Ladies would be in a long formal wear gowns, probably with uneven hemlines. The hem may have pointed panels trailing past the main hem, be scalloped, or longer on the sides than the front or back. Waistlines would be lower in the early Model A era but near normal by the later period. The dress could be beaded, have a cape yoke neckline, or a V neckline, or a deep oval neckline. By 1931 most evening gowns were sleeveless, with light-weight matching capes or jackets. Grecian-style evening wear was also seen during the mid-1930s. The pictures that follow display some of the gowns that were seen during this era. Note that neither of these gowns display the longer hemlines, but both show the uneven hemlines. He lady on the right has a fur and the dress is beaded/rhinestoned giving the glittering look. Also note the longer black gloves and shoes adorned with silvery, decorative buckles.
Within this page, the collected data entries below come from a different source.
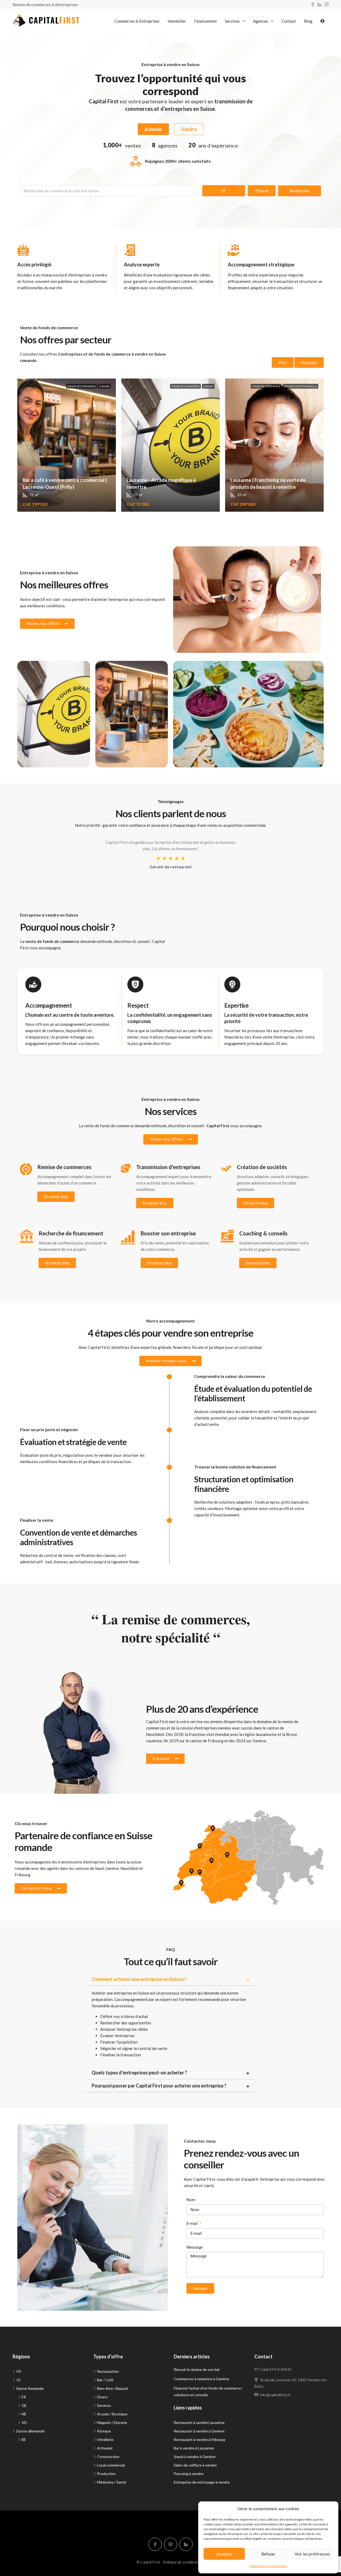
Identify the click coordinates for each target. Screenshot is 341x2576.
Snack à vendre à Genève (195, 2456)
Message (194, 2247)
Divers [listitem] (102, 2397)
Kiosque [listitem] (104, 2431)
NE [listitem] (24, 2414)
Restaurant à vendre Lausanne (199, 2422)
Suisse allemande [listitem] (30, 2431)
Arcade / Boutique (41, 670)
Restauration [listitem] (108, 2371)
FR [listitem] (24, 2397)
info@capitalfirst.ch (275, 2394)
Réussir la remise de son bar (197, 2369)
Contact (289, 21)
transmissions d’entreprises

All they needed with this attire is a sensational New Year's Even ball, with dinner and dancing. Since prohibition lasted until 1933, they may not have celebrated the New Year with some bubbly beverages, unless they could find some special location which had it. Still I'm sure the celebration was wonderful and very special to all.

Bob Hensz is a member of the Brazos Valley A's Model A club in Texas.